Edward memegangi pintu untukku, lengannya tetap memeluk pinggangku. Sejenak aku
berdiri membeku di
sana, lalu menggelengkan kepala lambat-lambat.
"Tak bisa dipercaya.”
Edward mengangkat bahu. “Begitulah Alice.” Bagian dalam rumah keluarga Cullen
telah diubah menjadi kelab malam – bukan seperti kelab malam yang sering
dijumpai di kehidupan nyata, hanya di TV.
"Edward!" seru Alice dari sebelah pengeras suara berukuran raksasa.
''Aku membutuhkan saranmu.” Ia
melambaikan tangan ke arah tumpukan CD. ''Apakah sebaiknya kita beri mereka
lagu-lagu yang familier dan
menghibur Atau" – ia melambaikan tangan ke tumpukan lain –" mendidik
selera musik mereka?"
"Yang menghibur saja,” Edward merekomendasikan.
"Kuda hanya mau dituntun ke air.”
Alice mengangguk serius, dan mulai melemparkan CDCD musik yang
"mendidik" itu ke dalam kotak.
Kuperhatikan ia sudah mengganti bajunya dengan tank top berhias manik-manik
dipadu celana kulit merah.

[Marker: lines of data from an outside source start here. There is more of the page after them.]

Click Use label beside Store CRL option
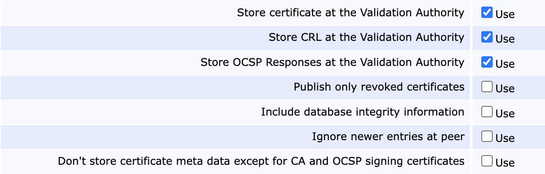[x=505, y=39]
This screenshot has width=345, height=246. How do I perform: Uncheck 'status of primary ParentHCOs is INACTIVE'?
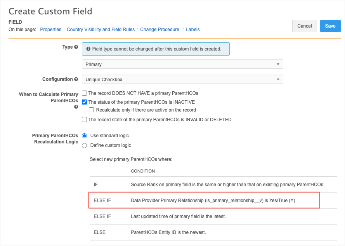point(84,102)
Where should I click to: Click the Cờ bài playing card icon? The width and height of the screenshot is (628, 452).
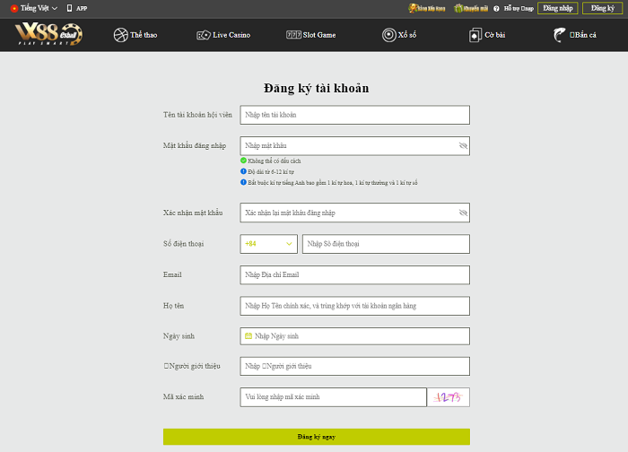[x=475, y=35]
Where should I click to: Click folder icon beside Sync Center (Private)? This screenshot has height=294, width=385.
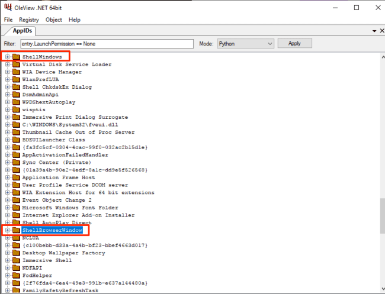[x=16, y=162]

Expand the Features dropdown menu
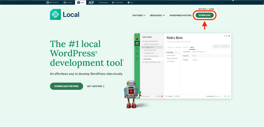click(139, 15)
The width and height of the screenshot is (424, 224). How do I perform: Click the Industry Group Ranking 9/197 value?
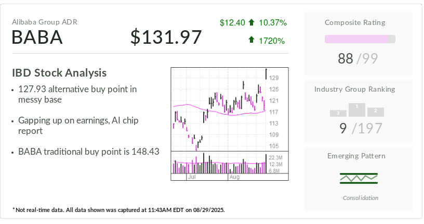coord(357,128)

Kulitnya yang telanjang bereaksi ganjil di bawah
lampu-lampu merah dan ungu yang berkedip-kedip.
"Sepertinya dandananku kurang heboh.”
"Dandananmu sempurna,” bantah Edward tak sependapat.
"Kau lumayan,” Alice mengoreksi.
"Trims.” Aku mendesah. "Menurutmu, mereka bakal datang tidak?"
Siapa pun bisa mendengar nada berharap
dalam suaraku. Alice mengernyit padaku.
"Semua akan datang,” jawab Edward. "Mereka semua sudah tak sabar lagi
ingin melihat bagian dalam rumah
keluarga Cullen yang terpencil dan misterius.”
"Wow, keren,” erangku.
Ternyata aku tak perlu membantu. Aku ragu – bahkan nanti setelah aku tidak lagi
butuh tidur dan bisa bergerak
jauh lebih cepat – aku akan bisa menandingi kesigapan Alice dalam mengurus
segala sesuatu. Edward menolak melepaskanku meskipun hanya sedetik, menyeretku
ke sana kemari sementara ia mencari Jasper dan Carlisle untuk menceritakan
tentang teoriku. Aku mendengarkan sambil berdiam diri dengan perasaan ngeri saat
mereka mendiskusikan serangan terhadap pasukan vampir di Seattle. Kentara
sekali Jasper tidak senang dengan perbandingan jumlah yang ada, tapi mereka tak
bisa menghubungi siapa pun kecuali keluarga Tanya yang tidak
bersedia membantu. Tidak seperti Edward, Jasper tidak berusaha menyembunyikan
perasaan putus asanya. Kentara sekali ia tidak suka berjudi dengan taruhan
sedemikian tinggi.
Aku tak sanggup ditinggal sendiri, menunggu dan berharap mereka kembali Aku tak
sanggup. Bisa-bisa aku
gila. Bel pintu berdering.
Dalam sekejap suasana langsung berubah normal. Senyum hangat dan ramah
menggantikan ketegangan di
wajah Carlisle. Alice mengeraskan volume musik, dan dengan lincah meluncur
menuju pintu. Ternyata yang datang satu mobil Suburban penuh berisi teman-temanku,
entah terlalu gugup atau terlalu terintimidasi untuk datang sendiri-sendiri.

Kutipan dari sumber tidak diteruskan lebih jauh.